A WARL T1 model with 90% sensitivity had a specificity level of 56%. This was associated with a WARL score of 25.0. In other words, 90% of children with WARL T1 scores at or below 25.0 would be expected to score below 28 points on the PSC, while 56% of children with WARL T1 scores at or above 25.0 would be expected to score at or above 28.0 points on the PSC (see Figure 1). The specificity of our WARL T3 model was 58%, which was associated with a WARL score of 34.8. The specificity of our WARL T4 model was 74%, which was associated with a WARL score of 49.8. The same ROC analyses were conducted using WARN scores at each of the three time points (see Figure 2). Again, specificity and WARN scores aligning with a 90% model sensitivity were primarily sought. For WARN T1, the specificity was 69%. This was associated with a WARN T1 score of 9.9. For WARN T3, the specificity was 85%, which was associated with a WARN T3 score of 12.2. Finally, the specificity of our WARN T4 model was 74%, which was associated with a WARN T4 score of 16.2.

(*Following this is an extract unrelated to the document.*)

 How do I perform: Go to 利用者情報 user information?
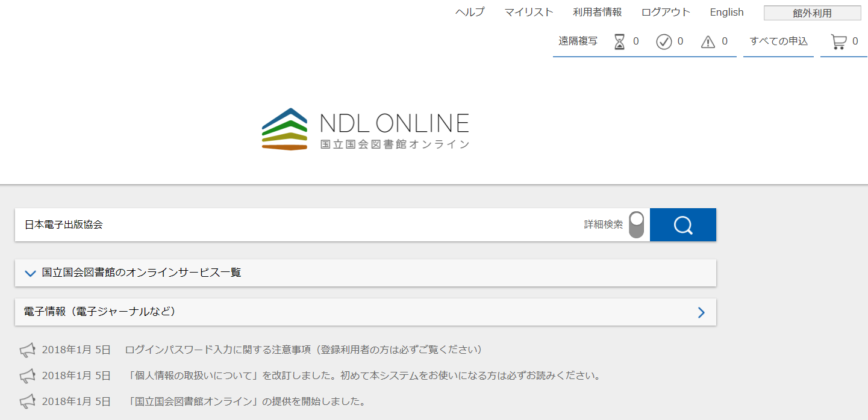(x=597, y=12)
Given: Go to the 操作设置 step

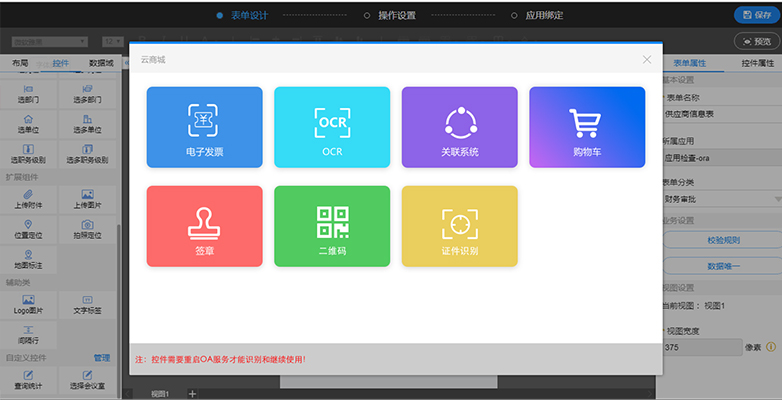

The results from ROC analyses confirm what was found through logistic regressions. Essentially, AUC values for WARL and WARN scores (.863−.942) denoted ‘excellent’ or ‘outstanding’ overall predictiveness (Hosmer & Lemeshow, 2000). The specificity of each model associated with 90% sensitivity ranged from 56% (WARL T1) to 85% (WARN T3). In practical terms, this means WARN T3 scores could be used to correctly classify 90% of students who obtained a PSC score of less than 28 (i.e., true positives) and 85% of students who obtained a PSC score of 28 or more (i.e., true negatives). The range of predictor specificity values at 90% sensitivity (see Table 5) is likely due to sampling error, since specificity decreases exponentially towards higher sensitivity values. The AUC values, which are based on the entire range of sensitivities, therefore offer a more robust indication of the level of overall certainty with which PSC outcomes can be predicted.

Discussion

The present study asked whether students who were likely not to meet the PSC score threshold could be identified using real-word (i.e., WARL) and/or pseudoword (i.e., WARN) fluency measures administered in advance of the PSC. The predictor measures were reasonably consistent across time in the degree to which they explained students’ likelihood of failing to meet PSC standards, although there was some variation in the precision offered by the respective predictors. The results reported in this article provide evidence that the WARL and WARN add to predicting whether or not students reach the PSC score threshold.

Educational implications

According to our findings, real-word and pseudoword reading fluency measures contributed to predicting PSC results, indicating that it may be useful for classroom teachers to employ similar measures to guide their expectations of students’ decoding progress and later PSC performance. Based on results from the present study’s dataset, a Year 1 classroom teacher delivering a systematic synthetic phonics program can approximate the probability with which an individual student with a specific WARL or WARN score will not meet the PSC expected standard. At a group level too, the teacher can identify a cut-off WARL or WARN score below which it is probable students will not reach the threshold score. Generally speaking, the measure with marginally but consistently higher specificity was the WARN. This result might have been expected given that both WARN and PSC stimuli are decodable and therefore rely on the reader’s knowledge of letter-sound correspondences, while the WARL includes irregular words that require familiarity.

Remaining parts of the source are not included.